It’s almost like you forget what it’s like to be hugged when you come out as transgender.
For me that was a loss.
I had always been kinda touchy feely. I loved hugging people in church and welcoming them in. Such a nice thing to do. Nothing says “Jesus loves you” like a warm human accepting you unconditionally and hugging you. When it was unclear what I was to my fellow parishoners, my soft hugs were met with a more professional, “at a distance” kind of “thing”. Not quite a hug and not quite a put off. More ambiguous than that. Oh well. Jesus was in there someplace I’m sure but I darn missed that hug!

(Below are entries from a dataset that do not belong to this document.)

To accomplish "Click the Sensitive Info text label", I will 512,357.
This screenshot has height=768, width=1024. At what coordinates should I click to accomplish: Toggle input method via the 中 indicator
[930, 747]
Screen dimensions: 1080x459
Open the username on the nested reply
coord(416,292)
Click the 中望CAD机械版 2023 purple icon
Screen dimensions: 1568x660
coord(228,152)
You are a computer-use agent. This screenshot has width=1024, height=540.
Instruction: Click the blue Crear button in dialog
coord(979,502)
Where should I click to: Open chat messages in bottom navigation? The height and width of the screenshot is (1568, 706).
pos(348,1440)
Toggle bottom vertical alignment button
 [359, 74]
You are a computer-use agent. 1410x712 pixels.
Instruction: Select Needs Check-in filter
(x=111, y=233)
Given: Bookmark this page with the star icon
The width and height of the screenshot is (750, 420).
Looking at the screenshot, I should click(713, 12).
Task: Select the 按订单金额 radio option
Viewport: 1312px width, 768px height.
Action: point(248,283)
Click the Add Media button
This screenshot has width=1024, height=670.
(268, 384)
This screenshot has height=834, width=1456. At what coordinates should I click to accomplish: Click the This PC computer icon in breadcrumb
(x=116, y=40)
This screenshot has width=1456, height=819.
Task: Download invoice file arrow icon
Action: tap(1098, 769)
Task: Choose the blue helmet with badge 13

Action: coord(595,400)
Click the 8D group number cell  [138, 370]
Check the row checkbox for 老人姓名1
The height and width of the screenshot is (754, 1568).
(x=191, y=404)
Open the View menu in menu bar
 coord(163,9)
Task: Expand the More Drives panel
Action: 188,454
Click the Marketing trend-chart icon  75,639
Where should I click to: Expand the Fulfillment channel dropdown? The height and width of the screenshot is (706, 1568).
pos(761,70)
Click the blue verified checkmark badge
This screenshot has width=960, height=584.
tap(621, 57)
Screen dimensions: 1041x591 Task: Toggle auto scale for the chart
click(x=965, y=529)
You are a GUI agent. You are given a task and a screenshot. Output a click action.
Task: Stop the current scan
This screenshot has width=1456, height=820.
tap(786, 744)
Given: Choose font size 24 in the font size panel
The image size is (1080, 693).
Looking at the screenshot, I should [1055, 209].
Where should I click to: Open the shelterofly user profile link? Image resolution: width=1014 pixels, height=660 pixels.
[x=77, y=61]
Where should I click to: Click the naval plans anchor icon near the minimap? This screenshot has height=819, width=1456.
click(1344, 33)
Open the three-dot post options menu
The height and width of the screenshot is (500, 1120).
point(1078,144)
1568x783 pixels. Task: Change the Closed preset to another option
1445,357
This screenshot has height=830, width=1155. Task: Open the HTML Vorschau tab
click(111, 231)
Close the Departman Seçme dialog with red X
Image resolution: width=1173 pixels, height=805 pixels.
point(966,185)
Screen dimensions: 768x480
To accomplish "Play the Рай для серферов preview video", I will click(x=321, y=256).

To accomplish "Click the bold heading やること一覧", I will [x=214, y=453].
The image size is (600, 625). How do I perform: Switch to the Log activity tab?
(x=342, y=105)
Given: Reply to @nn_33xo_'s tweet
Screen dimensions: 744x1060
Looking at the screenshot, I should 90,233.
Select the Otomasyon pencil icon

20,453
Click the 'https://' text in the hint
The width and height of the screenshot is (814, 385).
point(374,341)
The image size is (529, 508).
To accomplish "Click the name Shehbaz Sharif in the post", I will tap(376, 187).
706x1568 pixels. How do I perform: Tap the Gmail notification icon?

I started reclaiming my huggability when I came into the transgender community and when genetic women accepted me. That was a nice suprise.
My first hug from a genetic woman who both knew about me and accepted me was quite the experience. She said, “Oh I’m pleased to meet you Rebecca” and then like a big cloud I was embraced and I embraced her. I felt normal! Like, wow, who woulda thunk it. I thought, for a long while, I’d become part of the NLG, “New Leper Generation”. Not nearly as trendy as the Pepsi Generation or being a Gen-X’r.
The best hugger by far is Mara Keisling. Mara is the Executive Director of the National Center for Transgender Equality. So she’s a mover and a shaker. And, generally speaking, you don’t get great hugs from a mover and shaker. It’s just not becoming.
I saw Mara at First Event, one day. I’ll never forget that day. I welcomed Mara with a big smile and a ‘Hi Mara” and she opened her arms and gave me a huge welcoming hug. It was like someone had put their arms around me and gave me enough comfort that life would be okay for like 3 days. Now THAT was a hug.
First Event 2009 was a love/hug fest. So many wonderful women. So many teary, “oh I love you’s” so many hugs. I thought I was going to get a rash from hugging so many of my old and new friends. It was great. I talked to my therapist about it, she said, “so you really got some nurturing”. Mmmm now that’s a great word. I felt nurtured. I was learning a hug could be a poweful thing and I’d forgotten that.
I’d encourage everyone to hug each other warmly. Think about how we could reduce our need for foreign oil! And don’t be shy in public with them hugs, “what will people think, my goodness…” nah, they will be so jealous they aren’t getting a nice warm embrace and being let know they are welcome to be who they are, right where they are, right as they are.